Sunday, April 19, 2009

Shut off from life this morning...

..
Waking this morning to the sound of birds singing, I lay in my warm soft bed with thoughts trickling through my mind. Chief among them; who the hell had woken up those bloody birds, and why the hell couldn’t they keep their blasted beaks shut till the sun was finished coming up??

My normal habit on weekends is to make coffee, and then go stare at myself in the mirror till reality sinks in. I’m still broke, still ugly, and still dumb as a rock. This process can take anywhere from ten seconds to all day… and there’s no telling which way it will go. I’ve got it down to a strong shudder and a wince, whereas I used to have hysterical screaming fits each morning as the harshness of reality chased away leftover dreams of competence.

Once the coffee is ready, I slowly begin increasing my blood-coffee level till my eyes open without tactile assistance, and eventually manage to focus on approximately the same plane, if not the same exact spot.

About then, I am ready to fire up F.R.E.D and enter a part of my world; the online part where most of my acquaintances and all of my friends reside. That is, I do so on the mornings when Frontier Communications can pull their collective heads out of their misbegotten butts long enough to actually provide the service we pay for. Frontier… the company whose customer service ratings place them second worst in the nation, but only because Comcast just tries so much harder. Frontier Communications…who has a policy of unconcealed hatred for customers, and a total aversion to unhindered communications amongst the same.

Frontier Communications… who has left me cut off from an important part of my world.

I have heard the Internet can be dehumanizing, and to that I say… well…bull. How can it possibly be considered so, when in fact it’s turned into the greatest communications device ever? What was once an ARPA dream of interagency links has become a living, breathing, organism composed of people. Individuals plugged in and making connections with those around them, and doing it on a scale unheard of to previous generations. A person’s network of friends, acquaintances, and loves can now expand beyond the next street and move out to the entire world. It was always so for a few, but is now available to the many.

> **SET TASKS**:
1. Where does the blog post say Frontier Communications ranks in customer service ratings?
2. Rewrite the blog post from "Once the coffee" through "amongst the same.", swapping "coffee" for "tea".

[Word and element pointing items]
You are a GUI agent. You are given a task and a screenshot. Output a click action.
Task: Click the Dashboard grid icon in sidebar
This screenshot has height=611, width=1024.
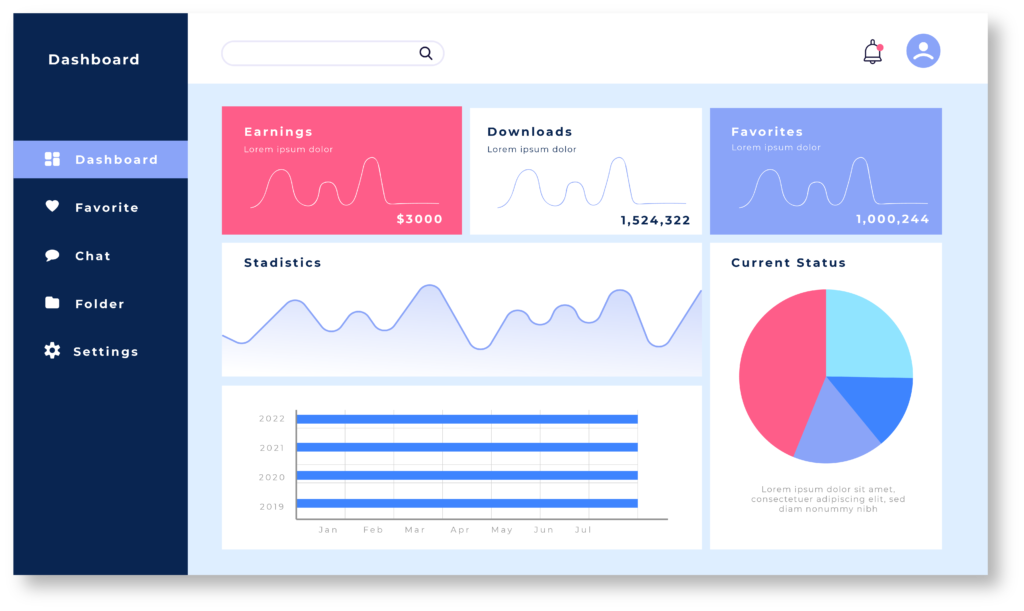pyautogui.click(x=53, y=159)
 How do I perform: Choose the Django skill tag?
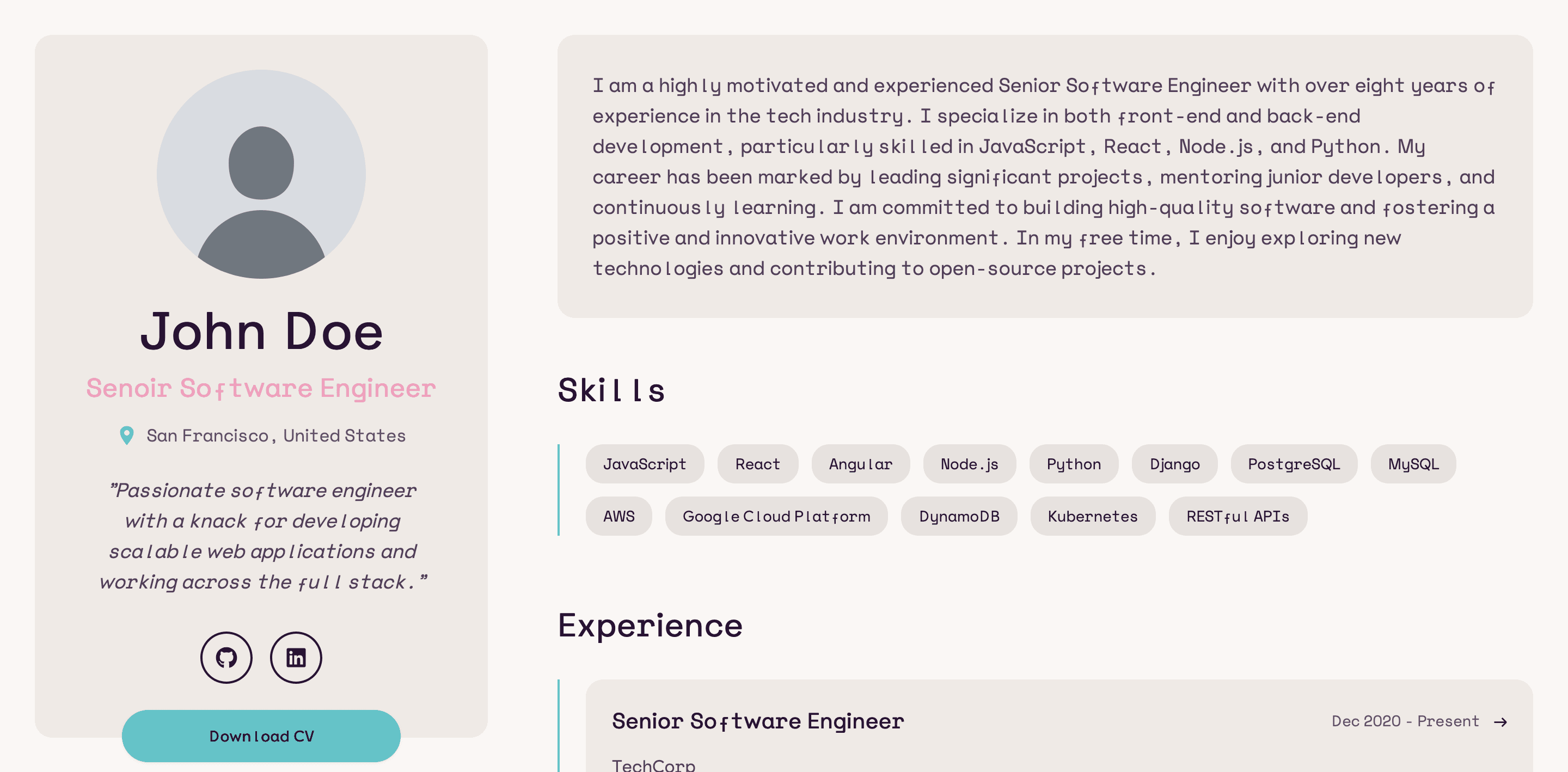coord(1174,464)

> **SOLVED TASKS**:
1. Second worst in the nation.

2.
Once the tea is ready, I slowly begin increasing my blood-tea level till my eyes open without tactile assistance, and eventually manage to focus on approximately the same plane, if not the same exact spot.

About then, I am ready to fire up F.R.E.D and enter a part of my world; the online part where most of my acquaintances and all of my friends reside. That is, I do so on the mornings when Frontier Communications can pull their collective heads out of their misbegotten butts long enough to actually provide the service we pay for. Frontier… the company whose customer service ratings place them second worst in the nation, but only because Comcast just tries so much harder. Frontier Communications…who has a policy of unconcealed hatred for customers, and a total aversion to unhindered communications amongst the same.